## [SHORT TASK A]
Could you return the ordination interview quotes word for word, from "The following are" to "to accept that."?
## [SHORT TASK B]
Can you resume the ordination interview quotes, continuing them from their last sentence?

## [SELECTED TEXT]
'''

The following are selected quotes from an interview with Fr. Luke a few weeks after his ordination.
When Fr. Joe Weber vested me during ordination in May, he said “Hello Father.” He was the first to call me “Father.” I couldn’t get at my handkerchief to wipe the tears streaming down my face.
At the Mass of Thanksgiving the following week, I preached about feeling a tremendous sense of existential clarity, that this is truly real and not just an idea. To me now, the world seems more real.
One vocational question that I was wrestling with was, “Should I be here?” I knew God wanted me here, but I had to accept that.
“I accepted that God wanted me here but I never knew why. That’s the question that crept up for me. Why am I here, God? What do you want me to do?”
I had been so focused on climbing the hill [of formation] and I knew I had to make it to the top, but to what end, I didn’t know. Now I’m at the top of the hill looking out at what’s before me. I’m beginning to see and take in what’s before me. It’s overwhelming, humbling, and exciting. Yet there is something profoundly ordinary about it.
People have kids every day. Every year people are ordained. This isn’t an extraordinary event. People get married all the time. It’s ordinary, this is what is supposed to happen. And in that ordinariness is the profound presence of God. God is the ordinary. It’s exciting to see how beautiful and wonderful the ordinary things are that God has given us. And now I’m a part of that.

'''

Some records:
'''

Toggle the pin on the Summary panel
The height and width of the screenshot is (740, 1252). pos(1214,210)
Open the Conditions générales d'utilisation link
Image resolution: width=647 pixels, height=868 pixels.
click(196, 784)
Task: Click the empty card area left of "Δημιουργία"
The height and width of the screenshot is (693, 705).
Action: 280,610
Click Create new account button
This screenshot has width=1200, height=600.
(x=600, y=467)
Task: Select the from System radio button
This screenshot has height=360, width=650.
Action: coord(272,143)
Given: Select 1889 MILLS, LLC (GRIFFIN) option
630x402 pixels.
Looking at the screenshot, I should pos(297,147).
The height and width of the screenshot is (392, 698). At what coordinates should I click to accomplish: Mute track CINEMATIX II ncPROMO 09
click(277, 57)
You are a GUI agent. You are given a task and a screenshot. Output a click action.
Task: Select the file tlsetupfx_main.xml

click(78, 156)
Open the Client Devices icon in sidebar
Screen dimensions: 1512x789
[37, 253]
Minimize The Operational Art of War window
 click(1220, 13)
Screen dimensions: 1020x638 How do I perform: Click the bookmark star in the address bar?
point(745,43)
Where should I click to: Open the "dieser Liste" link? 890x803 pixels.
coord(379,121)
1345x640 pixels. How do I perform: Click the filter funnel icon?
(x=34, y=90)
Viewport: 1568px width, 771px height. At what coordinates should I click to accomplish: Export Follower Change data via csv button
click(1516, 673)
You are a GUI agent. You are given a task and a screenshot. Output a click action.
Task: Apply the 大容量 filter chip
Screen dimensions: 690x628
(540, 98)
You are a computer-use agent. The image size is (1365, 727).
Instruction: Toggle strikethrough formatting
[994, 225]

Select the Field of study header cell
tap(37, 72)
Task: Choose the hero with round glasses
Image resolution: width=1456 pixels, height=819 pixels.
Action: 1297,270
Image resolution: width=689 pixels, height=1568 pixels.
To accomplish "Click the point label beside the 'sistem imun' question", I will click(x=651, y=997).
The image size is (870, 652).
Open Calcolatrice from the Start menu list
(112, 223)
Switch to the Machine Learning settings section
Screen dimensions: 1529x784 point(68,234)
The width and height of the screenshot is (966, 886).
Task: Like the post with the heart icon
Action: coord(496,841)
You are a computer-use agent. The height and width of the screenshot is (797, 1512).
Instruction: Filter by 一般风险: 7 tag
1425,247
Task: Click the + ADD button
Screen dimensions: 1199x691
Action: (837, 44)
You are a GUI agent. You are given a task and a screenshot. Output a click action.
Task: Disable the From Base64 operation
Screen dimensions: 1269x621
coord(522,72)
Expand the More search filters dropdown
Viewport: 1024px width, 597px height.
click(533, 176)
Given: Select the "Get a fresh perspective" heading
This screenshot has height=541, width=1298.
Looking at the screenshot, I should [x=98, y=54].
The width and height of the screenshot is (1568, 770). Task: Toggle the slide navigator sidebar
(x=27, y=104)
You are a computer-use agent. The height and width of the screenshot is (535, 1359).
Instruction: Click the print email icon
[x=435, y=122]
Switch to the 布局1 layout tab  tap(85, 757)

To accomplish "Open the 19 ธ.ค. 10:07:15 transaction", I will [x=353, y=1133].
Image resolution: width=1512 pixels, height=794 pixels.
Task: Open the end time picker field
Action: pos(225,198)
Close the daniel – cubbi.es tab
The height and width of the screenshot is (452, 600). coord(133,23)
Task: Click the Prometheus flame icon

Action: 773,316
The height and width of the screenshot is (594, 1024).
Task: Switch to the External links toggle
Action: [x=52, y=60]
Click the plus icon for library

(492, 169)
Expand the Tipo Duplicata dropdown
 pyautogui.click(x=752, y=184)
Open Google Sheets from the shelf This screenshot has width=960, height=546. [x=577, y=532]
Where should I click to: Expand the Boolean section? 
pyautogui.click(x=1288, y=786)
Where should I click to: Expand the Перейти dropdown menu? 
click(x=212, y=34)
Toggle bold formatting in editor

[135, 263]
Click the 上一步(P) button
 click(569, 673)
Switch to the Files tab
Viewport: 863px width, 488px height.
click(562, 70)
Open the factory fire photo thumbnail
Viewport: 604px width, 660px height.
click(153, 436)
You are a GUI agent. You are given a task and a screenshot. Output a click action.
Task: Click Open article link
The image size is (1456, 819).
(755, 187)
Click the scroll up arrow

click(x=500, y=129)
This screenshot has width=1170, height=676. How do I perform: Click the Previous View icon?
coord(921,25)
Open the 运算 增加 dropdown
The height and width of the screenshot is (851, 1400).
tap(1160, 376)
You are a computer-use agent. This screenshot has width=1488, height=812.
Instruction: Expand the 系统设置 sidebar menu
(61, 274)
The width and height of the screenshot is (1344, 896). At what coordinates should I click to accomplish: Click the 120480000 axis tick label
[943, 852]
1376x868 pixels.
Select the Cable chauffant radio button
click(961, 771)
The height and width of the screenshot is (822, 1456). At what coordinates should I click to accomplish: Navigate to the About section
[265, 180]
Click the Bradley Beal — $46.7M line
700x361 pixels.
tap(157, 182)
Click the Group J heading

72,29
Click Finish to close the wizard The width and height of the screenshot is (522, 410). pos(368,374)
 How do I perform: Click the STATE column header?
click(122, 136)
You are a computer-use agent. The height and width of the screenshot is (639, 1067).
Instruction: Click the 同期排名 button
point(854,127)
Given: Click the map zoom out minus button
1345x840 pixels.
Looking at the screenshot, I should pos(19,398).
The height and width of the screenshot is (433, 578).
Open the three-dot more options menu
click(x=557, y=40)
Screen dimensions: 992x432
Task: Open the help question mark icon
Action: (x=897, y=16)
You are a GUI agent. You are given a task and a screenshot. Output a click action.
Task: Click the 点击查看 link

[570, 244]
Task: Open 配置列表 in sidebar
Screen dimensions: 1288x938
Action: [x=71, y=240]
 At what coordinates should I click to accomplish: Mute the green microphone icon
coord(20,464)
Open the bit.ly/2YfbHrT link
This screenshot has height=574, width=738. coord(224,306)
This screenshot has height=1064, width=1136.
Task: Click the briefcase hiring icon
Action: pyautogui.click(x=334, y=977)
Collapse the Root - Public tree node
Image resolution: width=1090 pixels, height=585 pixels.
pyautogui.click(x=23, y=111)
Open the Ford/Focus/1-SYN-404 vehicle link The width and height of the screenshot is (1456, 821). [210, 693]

'''

## [EXERCISE ANSWER A]
The following are selected quotes from an interview with Fr. Luke a few weeks after his ordination.
When Fr. Joe Weber vested me during ordination in May, he said “Hello Father.” He was the first to call me “Father.” I couldn’t get at my handkerchief to wipe the tears streaming down my face.
At the Mass of Thanksgiving the following week, I preached about feeling a tremendous sense of existential clarity, that this is truly real and not just an idea. To me now, the world seems more real.
One vocational question that I was wrestling with was, “Should I be here?” I knew God wanted me here, but I had to accept that.

## [EXERCISE ANSWER B]
There’s a new sense of God’s love, God’s presence, and I find myself not needing miracles. This ordinary thing called Ordination has been going on for millennia, and with that profound sense of God’s presence in that…yeah, I don’t need miracles.
Pope John Paul, II wrote a poem while at Vatican II that said (to paraphrase) “Peter, you are a floor upon which people walk. The marble of the floor is like the rocks that support the sheep across the pasture. You don’t know where they are headed, but you guide their feet.”
I resonated with that idea of being a floor that people walk on, that I guide their feet, but I don’t know where they’re going. It’s not my responsibility to be their Savior, but I do have to be their floor.
From Hebrews 5; 1-10 we learn at some point everyone struggles with the question of worthiness. Knowing just how human I am, and knowing my weaknesses, there is great worry.
But every high priest has been chosen from among men, the passage says. It is precisely because of men’s weakness that allows them to deal with everybody with patience and charity. Jesus was human and He chooses His high priests from among men, fully aware of that reality. In that sense, weakness is a strength.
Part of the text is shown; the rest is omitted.